Task directions: For this exercise, transcribe all of the entries exactly.

Collected data entries:
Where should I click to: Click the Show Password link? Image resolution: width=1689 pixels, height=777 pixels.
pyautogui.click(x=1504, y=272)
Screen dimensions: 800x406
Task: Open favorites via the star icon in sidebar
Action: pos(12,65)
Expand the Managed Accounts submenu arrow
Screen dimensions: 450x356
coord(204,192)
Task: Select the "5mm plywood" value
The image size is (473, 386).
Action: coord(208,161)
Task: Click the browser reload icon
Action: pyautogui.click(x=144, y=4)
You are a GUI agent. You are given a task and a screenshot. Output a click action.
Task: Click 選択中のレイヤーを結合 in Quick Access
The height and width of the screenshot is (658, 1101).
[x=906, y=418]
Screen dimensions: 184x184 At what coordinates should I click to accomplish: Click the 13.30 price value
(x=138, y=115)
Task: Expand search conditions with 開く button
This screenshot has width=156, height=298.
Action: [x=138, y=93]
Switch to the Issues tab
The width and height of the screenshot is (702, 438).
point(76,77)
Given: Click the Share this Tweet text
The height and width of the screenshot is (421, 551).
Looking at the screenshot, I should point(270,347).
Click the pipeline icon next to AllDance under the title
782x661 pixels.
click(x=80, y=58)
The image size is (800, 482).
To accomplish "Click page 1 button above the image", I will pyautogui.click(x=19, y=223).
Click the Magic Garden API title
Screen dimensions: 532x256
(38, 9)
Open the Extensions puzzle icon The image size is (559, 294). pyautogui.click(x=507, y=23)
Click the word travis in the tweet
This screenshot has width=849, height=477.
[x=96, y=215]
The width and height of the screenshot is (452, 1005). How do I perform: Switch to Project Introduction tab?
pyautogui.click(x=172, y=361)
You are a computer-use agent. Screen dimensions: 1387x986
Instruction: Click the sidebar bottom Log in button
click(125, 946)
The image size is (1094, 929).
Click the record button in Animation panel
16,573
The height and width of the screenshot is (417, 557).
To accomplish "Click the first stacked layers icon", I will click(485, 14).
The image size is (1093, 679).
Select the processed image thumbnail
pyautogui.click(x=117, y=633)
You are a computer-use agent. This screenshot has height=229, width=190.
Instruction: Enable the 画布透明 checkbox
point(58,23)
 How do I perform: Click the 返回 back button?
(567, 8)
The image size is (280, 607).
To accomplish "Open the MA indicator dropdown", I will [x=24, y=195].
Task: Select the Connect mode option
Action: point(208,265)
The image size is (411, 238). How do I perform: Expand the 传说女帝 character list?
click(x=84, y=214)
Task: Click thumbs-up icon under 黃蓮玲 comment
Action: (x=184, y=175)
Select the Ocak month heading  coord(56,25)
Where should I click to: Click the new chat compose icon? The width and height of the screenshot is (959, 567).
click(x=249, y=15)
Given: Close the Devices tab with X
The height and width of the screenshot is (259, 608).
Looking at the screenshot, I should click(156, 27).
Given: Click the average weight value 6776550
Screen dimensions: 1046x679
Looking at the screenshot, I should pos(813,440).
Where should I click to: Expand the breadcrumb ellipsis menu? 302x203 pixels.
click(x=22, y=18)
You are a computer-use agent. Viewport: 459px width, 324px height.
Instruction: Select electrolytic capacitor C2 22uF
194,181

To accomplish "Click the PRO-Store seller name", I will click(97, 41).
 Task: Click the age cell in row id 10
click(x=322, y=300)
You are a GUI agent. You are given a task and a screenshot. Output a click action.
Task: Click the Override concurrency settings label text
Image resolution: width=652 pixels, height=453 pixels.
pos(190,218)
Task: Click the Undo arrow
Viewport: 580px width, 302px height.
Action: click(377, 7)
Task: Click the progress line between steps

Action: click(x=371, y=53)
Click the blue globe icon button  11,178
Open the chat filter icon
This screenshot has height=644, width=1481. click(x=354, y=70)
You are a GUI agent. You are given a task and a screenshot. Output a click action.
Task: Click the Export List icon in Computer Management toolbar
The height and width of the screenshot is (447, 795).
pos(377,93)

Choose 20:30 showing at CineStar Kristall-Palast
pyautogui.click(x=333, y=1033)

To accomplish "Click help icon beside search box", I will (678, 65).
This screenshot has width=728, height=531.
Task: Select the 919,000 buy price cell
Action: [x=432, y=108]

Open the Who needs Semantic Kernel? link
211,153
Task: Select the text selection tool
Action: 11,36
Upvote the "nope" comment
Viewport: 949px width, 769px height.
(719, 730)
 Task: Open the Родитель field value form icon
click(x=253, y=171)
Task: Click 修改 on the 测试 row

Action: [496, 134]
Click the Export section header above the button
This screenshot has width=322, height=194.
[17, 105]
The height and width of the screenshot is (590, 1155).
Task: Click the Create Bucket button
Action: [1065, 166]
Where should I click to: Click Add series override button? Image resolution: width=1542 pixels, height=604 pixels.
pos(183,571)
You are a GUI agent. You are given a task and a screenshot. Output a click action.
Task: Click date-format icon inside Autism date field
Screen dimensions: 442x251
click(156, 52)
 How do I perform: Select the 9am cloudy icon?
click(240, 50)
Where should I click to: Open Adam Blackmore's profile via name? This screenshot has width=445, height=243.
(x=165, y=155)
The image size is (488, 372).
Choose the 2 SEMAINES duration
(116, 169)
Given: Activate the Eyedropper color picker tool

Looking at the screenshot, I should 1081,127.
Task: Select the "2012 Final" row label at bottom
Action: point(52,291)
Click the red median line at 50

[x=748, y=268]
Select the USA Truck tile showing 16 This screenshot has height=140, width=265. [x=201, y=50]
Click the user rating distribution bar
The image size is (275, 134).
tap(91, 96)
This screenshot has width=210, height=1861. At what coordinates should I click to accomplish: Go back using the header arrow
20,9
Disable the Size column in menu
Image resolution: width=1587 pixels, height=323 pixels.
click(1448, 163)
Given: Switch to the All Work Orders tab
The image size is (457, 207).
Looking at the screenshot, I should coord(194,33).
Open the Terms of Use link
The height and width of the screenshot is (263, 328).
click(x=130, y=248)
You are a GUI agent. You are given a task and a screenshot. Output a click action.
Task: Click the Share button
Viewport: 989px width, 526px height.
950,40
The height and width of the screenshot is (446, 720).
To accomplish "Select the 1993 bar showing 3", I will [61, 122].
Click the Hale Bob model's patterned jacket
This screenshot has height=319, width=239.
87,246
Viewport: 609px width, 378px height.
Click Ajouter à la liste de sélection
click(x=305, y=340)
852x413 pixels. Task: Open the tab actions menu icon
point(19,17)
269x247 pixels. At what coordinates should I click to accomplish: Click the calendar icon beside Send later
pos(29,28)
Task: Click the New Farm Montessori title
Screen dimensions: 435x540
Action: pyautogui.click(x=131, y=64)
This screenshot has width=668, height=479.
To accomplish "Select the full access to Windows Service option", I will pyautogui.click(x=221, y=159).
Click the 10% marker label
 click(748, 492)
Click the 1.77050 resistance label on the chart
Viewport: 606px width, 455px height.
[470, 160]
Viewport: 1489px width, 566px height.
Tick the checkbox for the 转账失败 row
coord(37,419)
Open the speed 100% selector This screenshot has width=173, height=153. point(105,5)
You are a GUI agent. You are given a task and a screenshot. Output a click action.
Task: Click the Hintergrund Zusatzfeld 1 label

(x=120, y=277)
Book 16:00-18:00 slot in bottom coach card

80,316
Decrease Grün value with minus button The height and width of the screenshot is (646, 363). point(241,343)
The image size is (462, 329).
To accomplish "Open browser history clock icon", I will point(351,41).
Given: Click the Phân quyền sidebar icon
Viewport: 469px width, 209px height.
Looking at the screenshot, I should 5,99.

Your solution:
Where should I click to: Click the Show Password link? Image resolution: width=1689 pixels, height=777 pixels.
pyautogui.click(x=1504, y=272)
Screen dimensions: 800x406
Task: Open favorites via the star icon in sidebar
Action: pos(12,65)
Expand the Managed Accounts submenu arrow
Screen dimensions: 450x356
coord(204,192)
Task: Select the "5mm plywood" value
The image size is (473, 386).
Action: coord(208,161)
Task: Click the browser reload icon
Action: pyautogui.click(x=144, y=4)
You are a GUI agent. You are given a task and a screenshot. Output a click action.
Task: Click 選択中のレイヤーを結合 in Quick Access
The height and width of the screenshot is (658, 1101).
[x=906, y=418]
Screen dimensions: 184x184 At what coordinates should I click to accomplish: Click the 13.30 price value
(x=138, y=115)
Task: Expand search conditions with 開く button
This screenshot has width=156, height=298.
Action: [x=138, y=93]
Switch to the Issues tab
The width and height of the screenshot is (702, 438).
point(76,77)
Given: Click the Share this Tweet text
The height and width of the screenshot is (421, 551).
Looking at the screenshot, I should point(270,347).
Click the pipeline icon next to AllDance under the title
782x661 pixels.
click(x=80, y=58)
The image size is (800, 482).
To accomplish "Click page 1 button above the image", I will pyautogui.click(x=19, y=223).
Click the Magic Garden API title
Screen dimensions: 532x256
(38, 9)
Open the Extensions puzzle icon The image size is (559, 294). pyautogui.click(x=507, y=23)
Click the word travis in the tweet
This screenshot has width=849, height=477.
[x=96, y=215]
The width and height of the screenshot is (452, 1005). How do I perform: Switch to Project Introduction tab?
pyautogui.click(x=172, y=361)
You are a computer-use agent. Screen dimensions: 1387x986
Instruction: Click the sidebar bottom Log in button
click(125, 946)
The image size is (1094, 929).
Click the record button in Animation panel
16,573
The height and width of the screenshot is (417, 557).
To accomplish "Click the first stacked layers icon", I will click(485, 14).
The image size is (1093, 679).
Select the processed image thumbnail
pyautogui.click(x=117, y=633)
You are a computer-use agent. This screenshot has height=229, width=190.
Instruction: Enable the 画布透明 checkbox
point(58,23)
 How do I perform: Click the 返回 back button?
(567, 8)
The image size is (280, 607).
To accomplish "Open the MA indicator dropdown", I will [x=24, y=195].
Task: Select the Connect mode option
Action: point(208,265)
The image size is (411, 238). How do I perform: Expand the 传说女帝 character list?
click(x=84, y=214)
Task: Click thumbs-up icon under 黃蓮玲 comment
Action: (x=184, y=175)
Select the Ocak month heading  coord(56,25)
Where should I click to: Click the new chat compose icon? The width and height of the screenshot is (959, 567).
click(x=249, y=15)
Given: Close the Devices tab with X
The height and width of the screenshot is (259, 608).
Looking at the screenshot, I should click(156, 27).
Given: Click the average weight value 6776550
Screen dimensions: 1046x679
Looking at the screenshot, I should pos(813,440).
Where should I click to: Expand the breadcrumb ellipsis menu? 302x203 pixels.
click(x=22, y=18)
You are a computer-use agent. Viewport: 459px width, 324px height.
Instruction: Select electrolytic capacitor C2 22uF
194,181

To accomplish "Click the PRO-Store seller name", I will click(97, 41).
 Task: Click the age cell in row id 10
click(x=322, y=300)
You are a GUI agent. You are given a task and a screenshot. Output a click action.
Task: Click the Override concurrency settings label text
Image resolution: width=652 pixels, height=453 pixels.
pos(190,218)
Task: Click the Undo arrow
Viewport: 580px width, 302px height.
Action: click(377, 7)
Task: Click the progress line between steps

Action: click(x=371, y=53)
Click the blue globe icon button  11,178
Open the chat filter icon
This screenshot has height=644, width=1481. click(x=354, y=70)
You are a GUI agent. You are given a task and a screenshot. Output a click action.
Task: Click the Export List icon in Computer Management toolbar
The height and width of the screenshot is (447, 795).
pos(377,93)

Choose 20:30 showing at CineStar Kristall-Palast
pyautogui.click(x=333, y=1033)

To accomplish "Click help icon beside search box", I will (678, 65).
This screenshot has width=728, height=531.
Task: Select the 919,000 buy price cell
Action: [x=432, y=108]

Open the Who needs Semantic Kernel? link
211,153
Task: Select the text selection tool
Action: 11,36
Upvote the "nope" comment
Viewport: 949px width, 769px height.
(719, 730)
 Task: Open the Родитель field value form icon
click(x=253, y=171)
Task: Click 修改 on the 测试 row

Action: [496, 134]
Click the Export section header above the button
This screenshot has width=322, height=194.
[17, 105]
The height and width of the screenshot is (590, 1155).
Task: Click the Create Bucket button
Action: [1065, 166]
Where should I click to: Click Add series override button? Image resolution: width=1542 pixels, height=604 pixels.
pos(183,571)
You are a GUI agent. You are given a task and a screenshot. Output a click action.
Task: Click date-format icon inside Autism date field
Screen dimensions: 442x251
click(156, 52)
 How do I perform: Select the 9am cloudy icon?
click(240, 50)
Where should I click to: Open Adam Blackmore's profile via name? This screenshot has width=445, height=243.
(x=165, y=155)
The image size is (488, 372).
Choose the 2 SEMAINES duration
(116, 169)
Given: Activate the Eyedropper color picker tool

Looking at the screenshot, I should 1081,127.
Task: Select the "2012 Final" row label at bottom
Action: point(52,291)
Click the red median line at 50

[x=748, y=268]
Select the USA Truck tile showing 16 This screenshot has height=140, width=265. [x=201, y=50]
Click the user rating distribution bar
The image size is (275, 134).
tap(91, 96)
This screenshot has width=210, height=1861. At what coordinates should I click to accomplish: Go back using the header arrow
20,9
Disable the Size column in menu
Image resolution: width=1587 pixels, height=323 pixels.
click(1448, 163)
Given: Switch to the All Work Orders tab
The image size is (457, 207).
Looking at the screenshot, I should coord(194,33).
Open the Terms of Use link
The height and width of the screenshot is (263, 328).
click(x=130, y=248)
You are a GUI agent. You are given a task and a screenshot. Output a click action.
Task: Click the Share button
Viewport: 989px width, 526px height.
950,40
The height and width of the screenshot is (446, 720).
To accomplish "Select the 1993 bar showing 3", I will [61, 122].
Click the Hale Bob model's patterned jacket
This screenshot has height=319, width=239.
87,246
Viewport: 609px width, 378px height.
Click Ajouter à la liste de sélection
click(x=305, y=340)
852x413 pixels. Task: Open the tab actions menu icon
point(19,17)
269x247 pixels. At what coordinates should I click to accomplish: Click the calendar icon beside Send later
pos(29,28)
Task: Click the New Farm Montessori title
Screen dimensions: 435x540
Action: pyautogui.click(x=131, y=64)
This screenshot has width=668, height=479.
To accomplish "Select the full access to Windows Service option", I will pyautogui.click(x=221, y=159).
Click the 10% marker label
 click(748, 492)
Click the 1.77050 resistance label on the chart
Viewport: 606px width, 455px height.
[470, 160]
Viewport: 1489px width, 566px height.
Tick the checkbox for the 转账失败 row
coord(37,419)
Open the speed 100% selector This screenshot has width=173, height=153. point(105,5)
You are a GUI agent. You are given a task and a screenshot. Output a click action.
Task: Click the Hintergrund Zusatzfeld 1 label

(x=120, y=277)
Book 16:00-18:00 slot in bottom coach card

80,316
Decrease Grün value with minus button The height and width of the screenshot is (646, 363). point(241,343)
The image size is (462, 329).
To accomplish "Open browser history clock icon", I will point(351,41).
Given: Click the Phân quyền sidebar icon
Viewport: 469px width, 209px height.
Looking at the screenshot, I should 5,99.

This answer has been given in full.